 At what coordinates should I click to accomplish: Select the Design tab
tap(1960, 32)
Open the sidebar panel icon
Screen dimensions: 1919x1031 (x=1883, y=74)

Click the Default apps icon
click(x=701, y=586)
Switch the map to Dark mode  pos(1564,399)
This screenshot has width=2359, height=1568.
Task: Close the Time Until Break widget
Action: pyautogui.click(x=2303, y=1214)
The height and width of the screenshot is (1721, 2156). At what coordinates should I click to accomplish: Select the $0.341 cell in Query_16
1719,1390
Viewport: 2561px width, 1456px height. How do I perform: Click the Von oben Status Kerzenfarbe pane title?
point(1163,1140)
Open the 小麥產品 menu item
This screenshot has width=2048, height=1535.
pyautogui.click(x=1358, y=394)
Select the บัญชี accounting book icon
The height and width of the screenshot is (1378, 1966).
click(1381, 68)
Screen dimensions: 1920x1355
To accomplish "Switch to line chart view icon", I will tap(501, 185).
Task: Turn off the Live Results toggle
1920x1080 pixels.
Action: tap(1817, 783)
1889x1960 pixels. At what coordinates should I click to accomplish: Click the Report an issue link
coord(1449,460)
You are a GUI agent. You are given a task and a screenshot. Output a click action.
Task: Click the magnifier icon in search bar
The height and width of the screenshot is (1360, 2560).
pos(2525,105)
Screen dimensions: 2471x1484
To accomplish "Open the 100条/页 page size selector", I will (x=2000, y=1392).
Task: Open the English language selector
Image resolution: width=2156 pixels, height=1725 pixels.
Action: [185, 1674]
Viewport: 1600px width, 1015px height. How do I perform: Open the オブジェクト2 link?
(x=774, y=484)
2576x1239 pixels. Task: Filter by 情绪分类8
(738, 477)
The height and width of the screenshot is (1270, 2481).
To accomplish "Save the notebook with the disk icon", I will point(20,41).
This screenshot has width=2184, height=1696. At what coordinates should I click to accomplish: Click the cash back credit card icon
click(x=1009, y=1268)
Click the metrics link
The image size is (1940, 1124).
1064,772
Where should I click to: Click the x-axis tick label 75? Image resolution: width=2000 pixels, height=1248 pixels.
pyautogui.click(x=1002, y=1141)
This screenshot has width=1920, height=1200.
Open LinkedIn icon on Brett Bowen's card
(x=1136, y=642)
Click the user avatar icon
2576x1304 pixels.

> _Exercise instructions_: Only a number is expected in response: how many lines of the records above include the word "selector".

> _Task response_: 2